Sentado cómodamente y luego que un acomodador de mediana a avanzada edad me había ubicado mi asiento, que generalmente era al borde de uno de los pasillos, por si temblaba jajaja, y muy cerca de la pantalla o bien atrás..bien atrás, eso dependía del tipo de película que veria, no sé, las comedias me gustaba atrás, en cambio si era cine arte, ojalá encima de la pantalla.
Una música incidental con las luces de la sala encendida me ponía ansioso, nervioso....hasta que la luces se comenzaban a transformar en una especie de fade out, lentamente se apagaban para dar paso a la iluminacíon de una enorme pantalla y al sonido encantador del proyector que manipulaba un señor al que jamás le veía el rostro, suerte de hombre omnipresente que era testigo de cada uno de quiénes llenábamos la sala y de la repetida historia que debía ver al frente suyo cada función.
Así comenzaba una de las experiencias más arrolladoras que podía vivir, ya no estaba en mi casa, ni en el fastidioso colegio ni en un autobús, ni siquiera en la calle....ahora la realidad estaba vivida por otros, por los actores que ficcionaban otra realidad, y de la cual yo sólo era un voyeur.

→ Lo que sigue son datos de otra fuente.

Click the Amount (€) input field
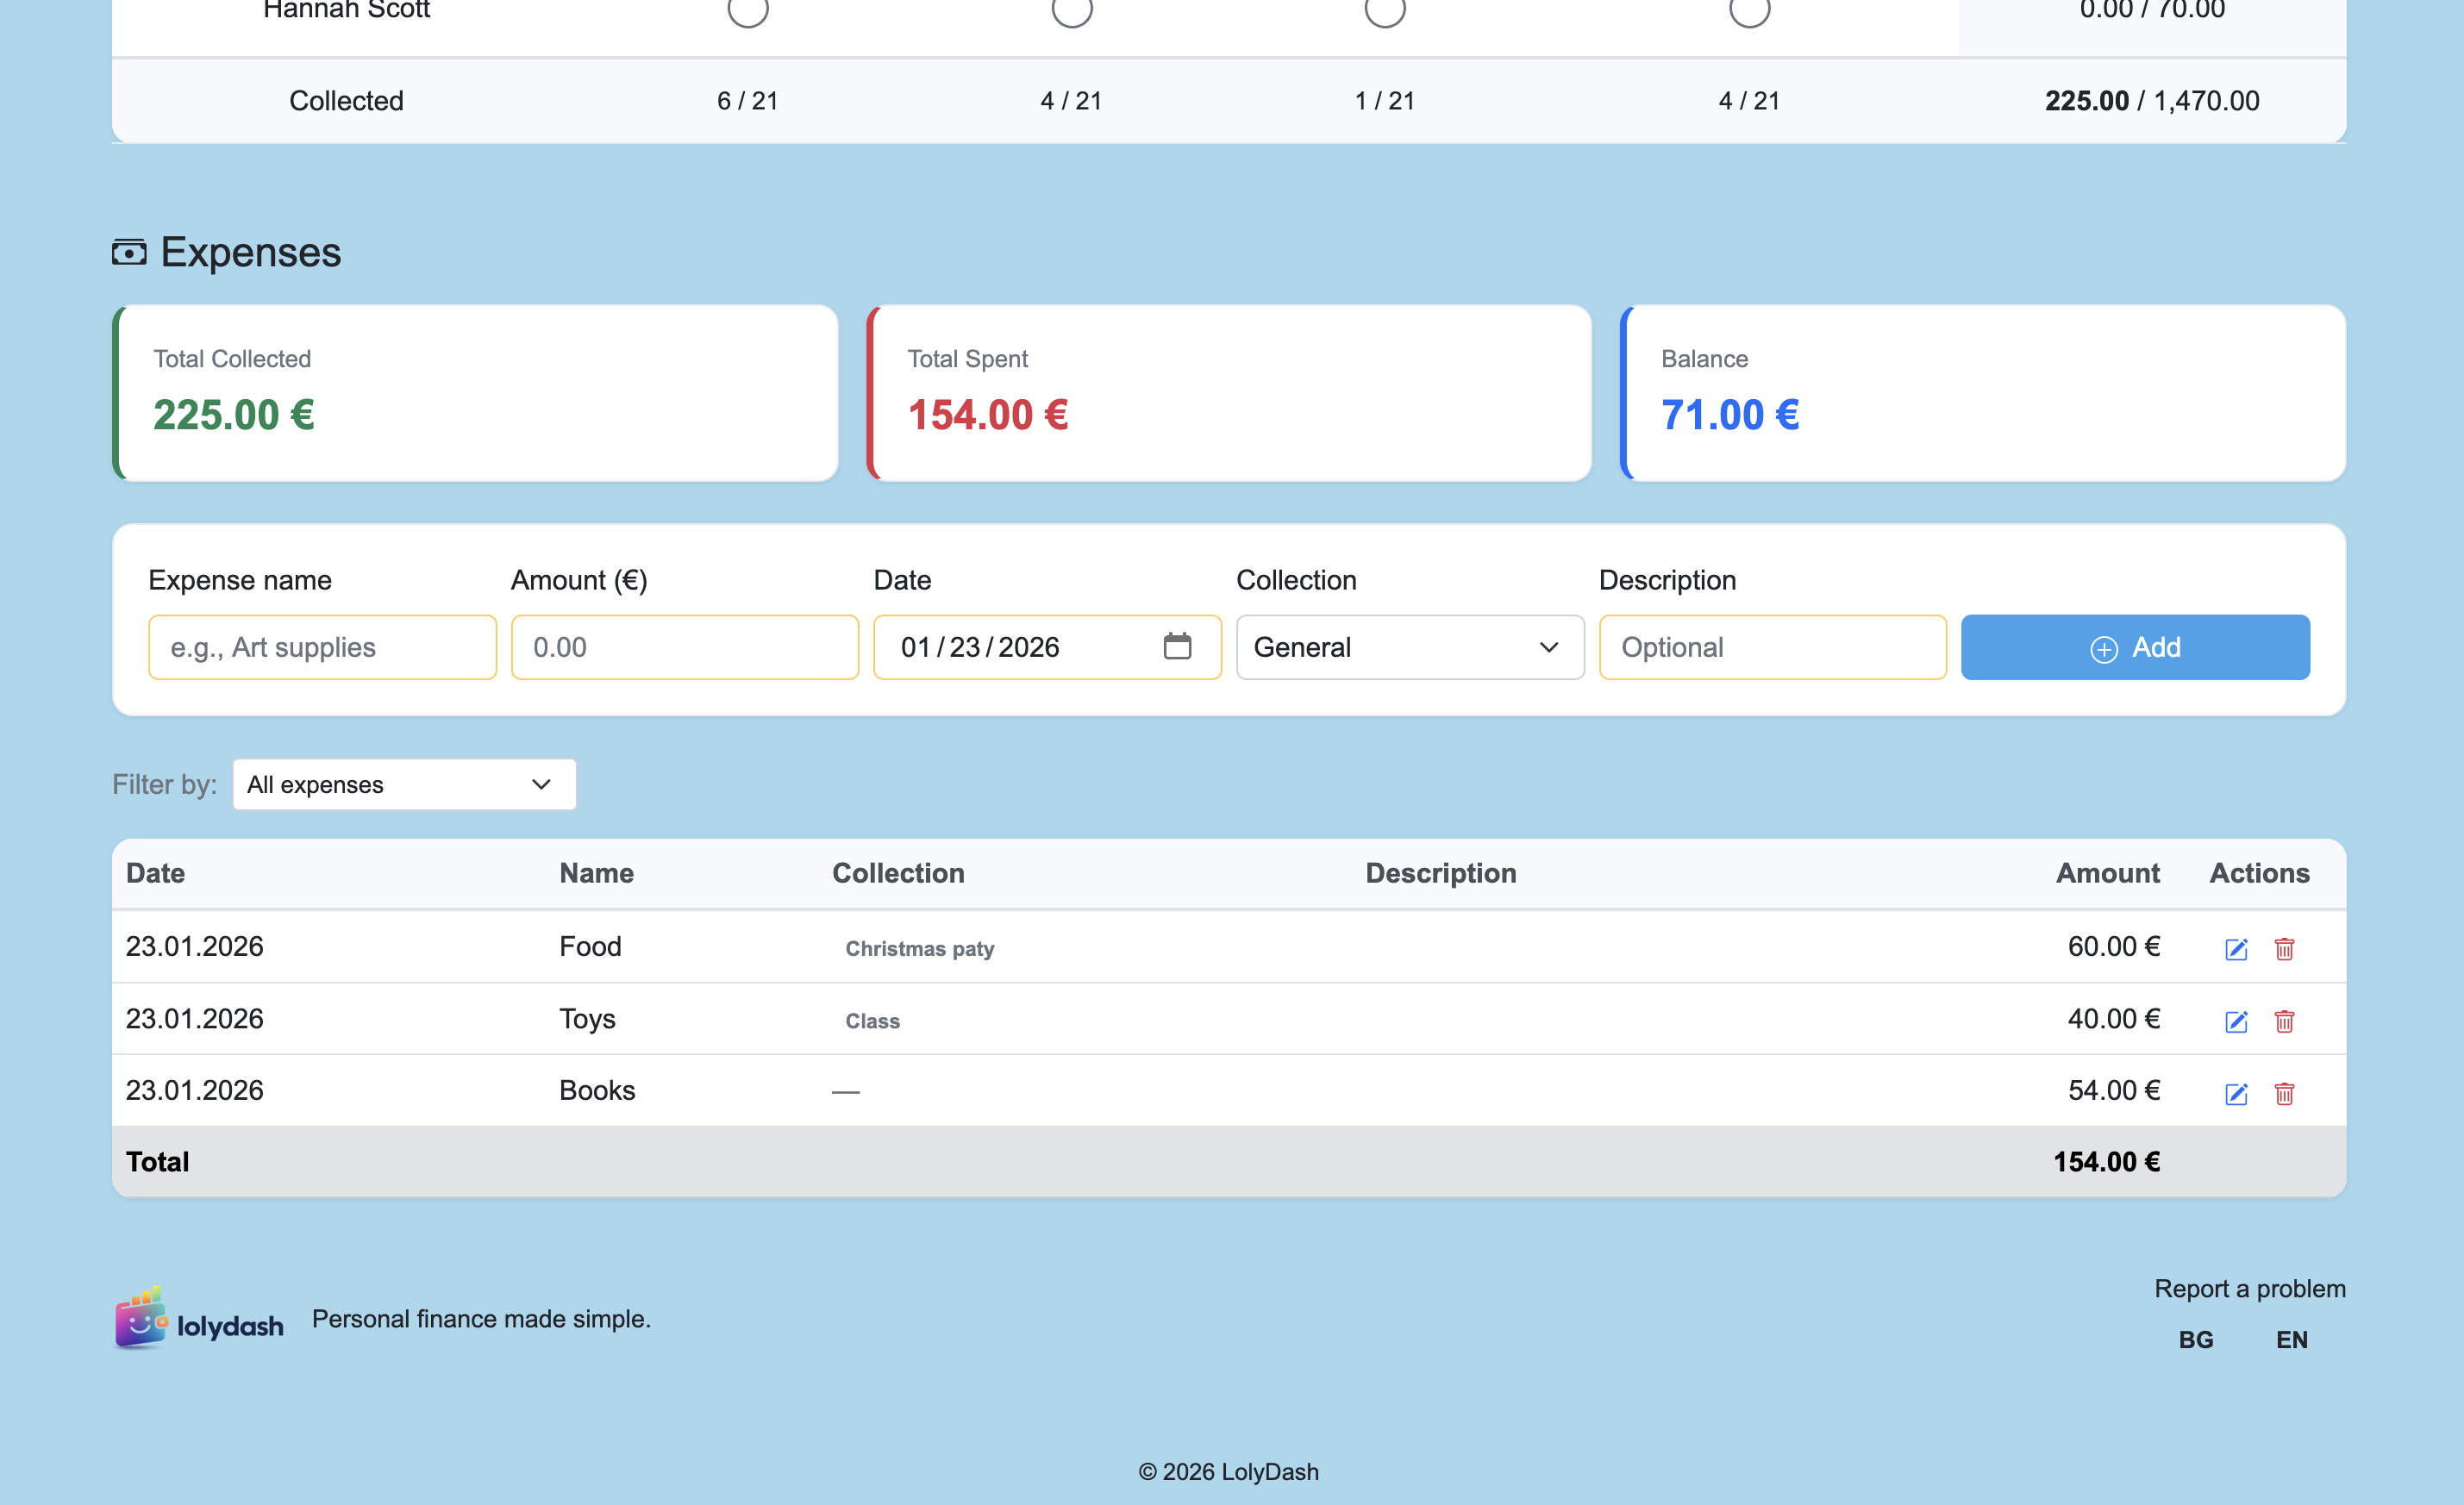The image size is (2464, 1505). click(684, 647)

Las películas que prefería ver de jovencito eran en su mayoría comedias o dramas familiares o bien cualquier género, siempre que la historia girase en torno a jóvenes y sus desventuras.
Como que trataba de sentir empatía con esos personajes, en donde por lo general siempre había alguno al que las cosas no le resultaban como deseaba, al igual que este servidor...jajajaja, esas dulsonas y poco trasendentes historias para mi no lo eran, yo sentía que esas eran las historias que todo joven debía ver, y no webadas intrasendentes como Terminator 1,2 ....3, o Rocky no se qué chucha, en donde de sólo ver la estúpida y fogosa cara de imbécil de cuarta categoría de un  ególatra italiano ex pornostar como Stallone me asqueaba.

Quién chucha puede tener por nombre Silvester??

Mi desventura era el lunes siguiente en el colegio, en donde no podía comentar con nadie lo que el fin de semana había visto, sentia verguenza....mientras los "ganadores" de mis compañeros hombres sabía sólo sonreirían al saber que el calladito de la clase había ido a ver uan historia para "niñitas" ...y a las minas, chucha, qué webá les iba a contar...

Así que vivía solo mis recuerdos que me habían enseñado esas pelas de fin de semana, tiempos en que en un dictatorial país como Chile, y en un colegio muy "cuico o exclusivo", habían temas que no se tocaban por verguenza, csm!!!....y que en las gringas pelas de Usa sí se espiaban, como condón, sexo oral, covivir, en vez de matrimonio...y webás asi.

Toces este niñito calladito había aprendido mas en ese fin de semana "dulzón" que todas las huecas conversaciones sobre fiestas, pololos, discos de heavy metal y webadas.